Bir at yarışı sırasında spor yorumcuları genellikle favori atın "kazanma isteğinden" bahseder. Peki atlar bir yarışta olduklarını biliyorlar mı? Gerçekten kazanma arzuları var mı? At davranışı uzmanı Cathrynne Henshall, bu sorunun cevabının büyük olasılıkla hayır olduğunu söylüyor.
Atın bakış açısına göre, bir yarışı kazanmanın herhangi bir ödülü yoktur. Bitiş çizgisini geçmek bir baskıdan kurtulmaya denk gelir: elbette, nihayet dörtnala koşmayı bırakabilirler ve artık jokey tarafından kamçılanmazlar. Ancak bu durum yarışı bitirdikten sonra tüm atlar için geçerlidir. Dolayısıyla, atı birinciliğe ulaşmak için gönüllü olarak daha hızlı dörtnala koşmaya motive edecek çok az doğrudan fayda vardır.
Kazanmak Hayvansı Bir Şey Değildir
Cathrynne Henshall, dörtnala koşmanın tipik bir at davranışı olduğunu ve atların yarışmasalar bile genellikle gruplar halinde koştuklarını, yani sosyal hayvanlar olduklarını söylüyor. Dolayısıyla, vahşi doğada yırtıcılara maruz kalmalarını en aza indirmek için hareketlerini senkronize ederler.
Bu senkronizasyon, gruptaki diğer atlarınkine benzer bir hızı korumayı (uyumu korumak için), aralarında çarpışmaları önlemek için daha dikkatli olmayı ve hızlarını çevreye uyarlamayı içerir. Kazanmak", atı gruptan uzaklaştırarak yırtıcılara maruz bıraktığı için olumsuz sonuçlar doğurabilir.
At Eğitimi Doğuştan Gelen Yetenekleri Ortadan Kaldırıyor
Bir at yarışı sırasında iki faktör devreye girer: Atın doğuştan gelen hemcinsleriyle senkronize olma eğilimi (yukarıda görüldüğü gibi) ve jokey tarafından verilen sinyallere yanıt olarak aynı eğilimi göz ardı etme yeteneği. Jokey, atın doğuştan gelen tepkilerini eğitim yoluyla etkisiz hale getirir.

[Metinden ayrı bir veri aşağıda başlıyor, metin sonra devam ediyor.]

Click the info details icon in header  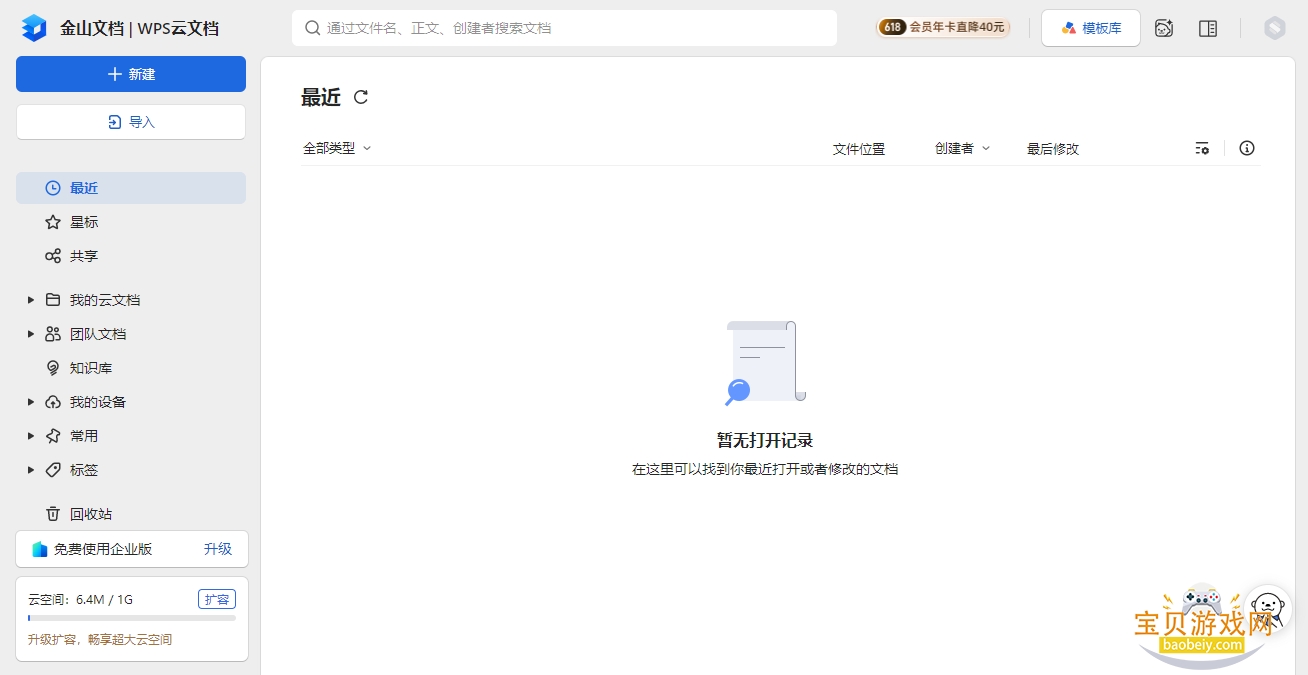1247,148
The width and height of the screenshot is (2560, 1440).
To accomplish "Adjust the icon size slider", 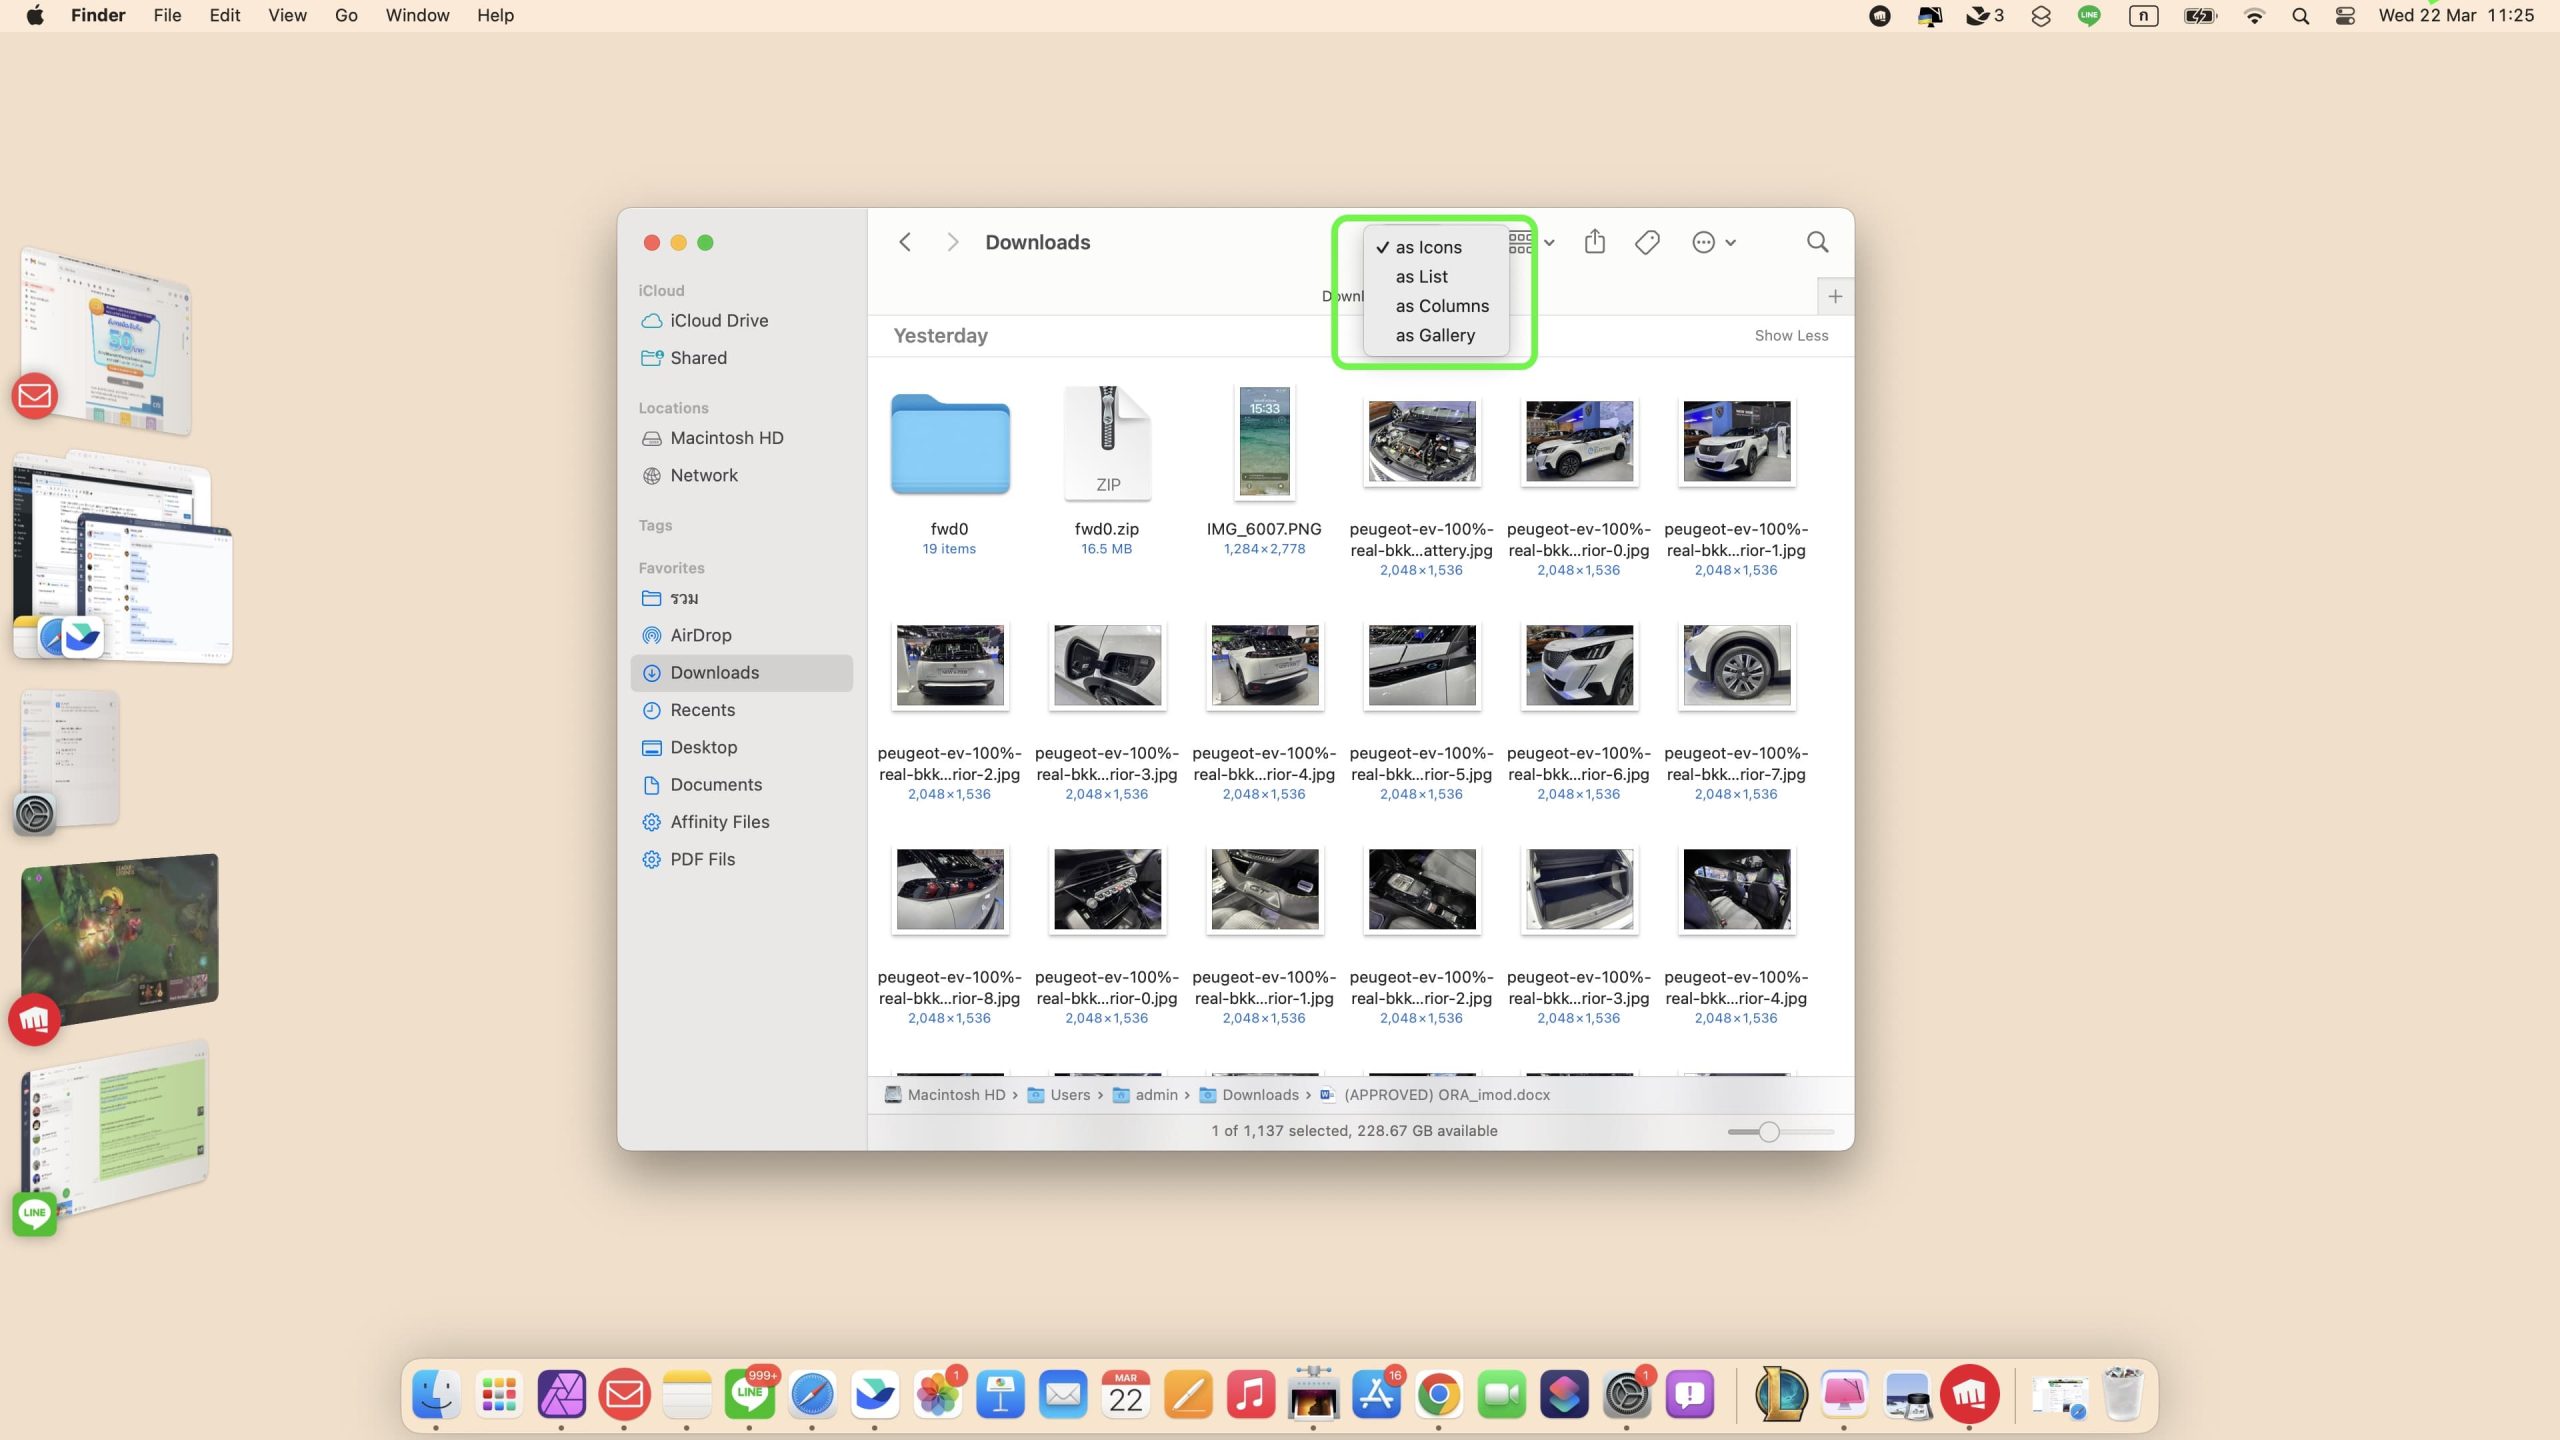I will pyautogui.click(x=1768, y=1132).
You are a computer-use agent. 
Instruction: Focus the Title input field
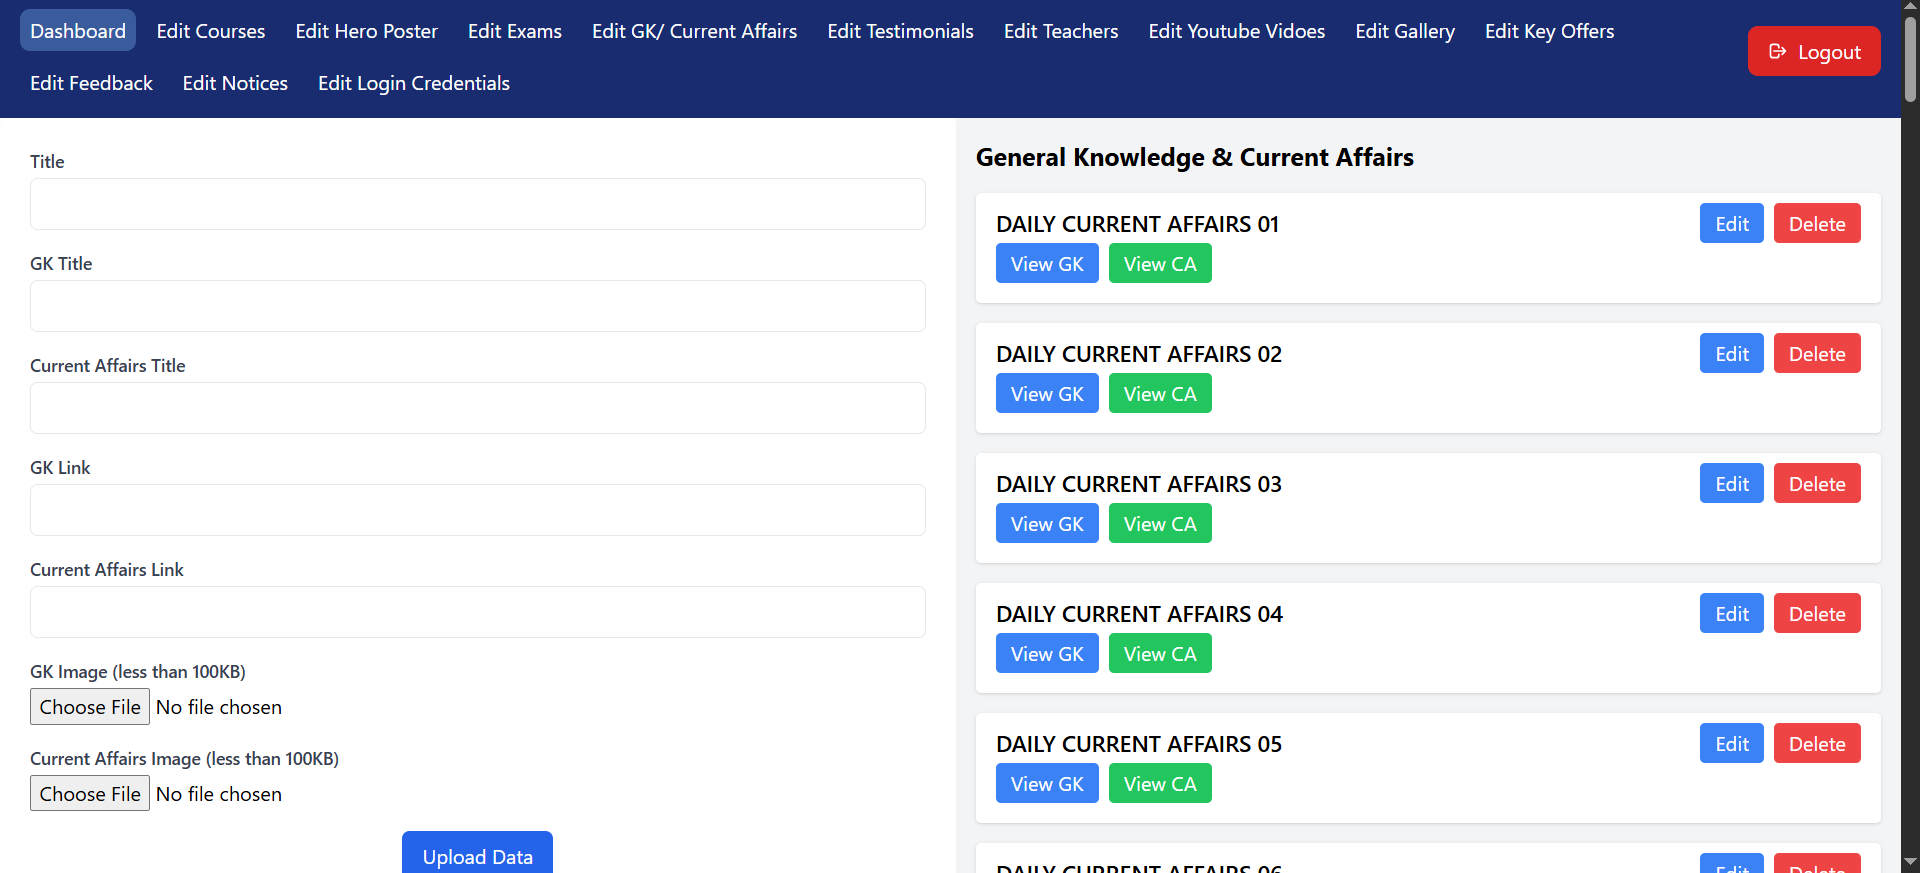point(478,204)
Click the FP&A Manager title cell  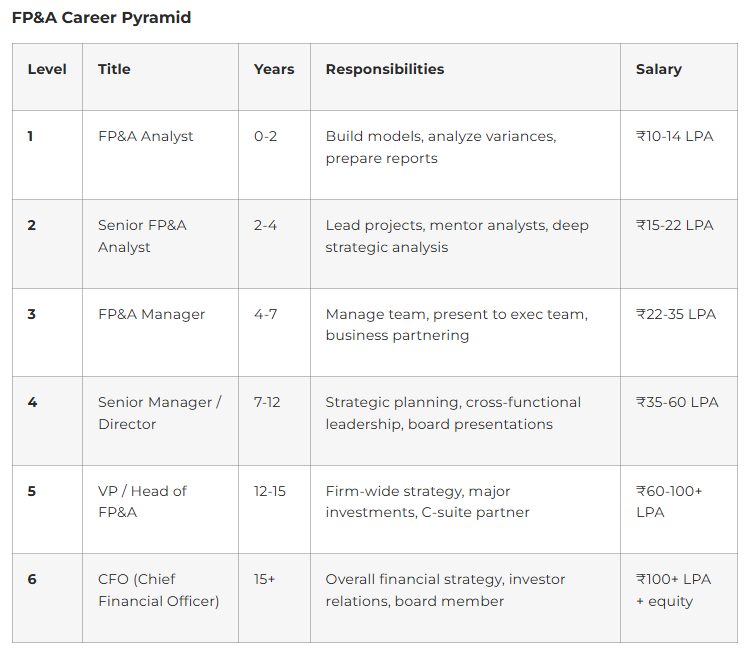[x=151, y=314]
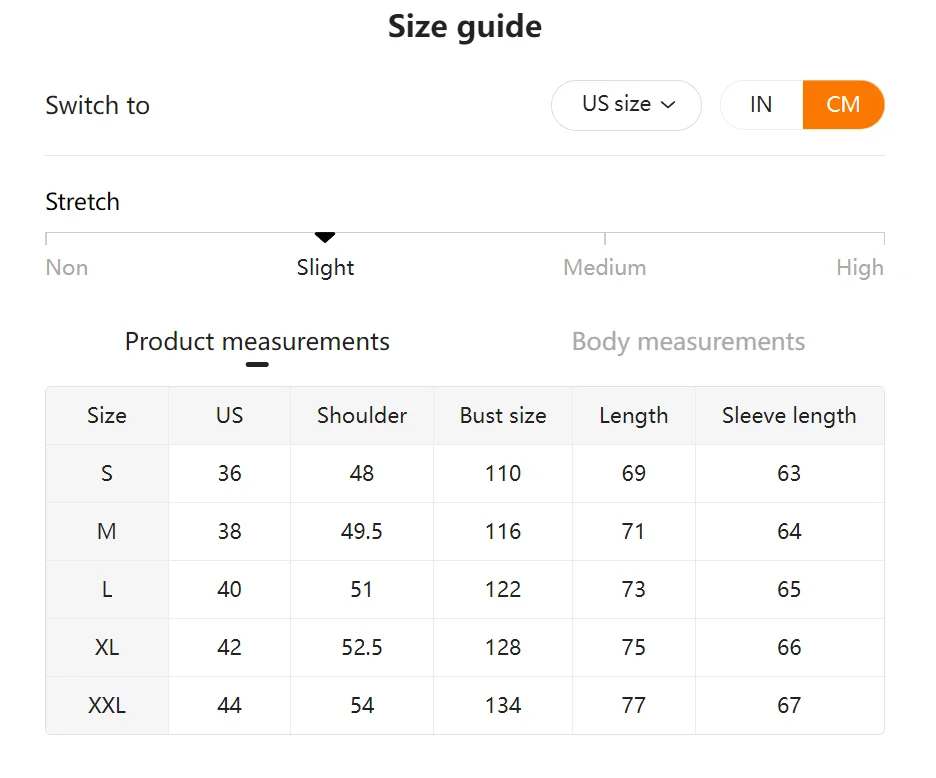Click the Medium stretch label

click(x=604, y=268)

Yani atlar bir yarış sırasında ne yapmaları gerektiğini eğitim, zaman ve deneyimle öğrenirler. Cathrynne Henshall, atların meşhur "kazanma arzusu" konusunda kesin konuşuyor: Dörtnala koşmalarının amacının pistte belli bir noktaya diğer atlardan önce varmak olduğunu muhtemelen bilmiyorlar.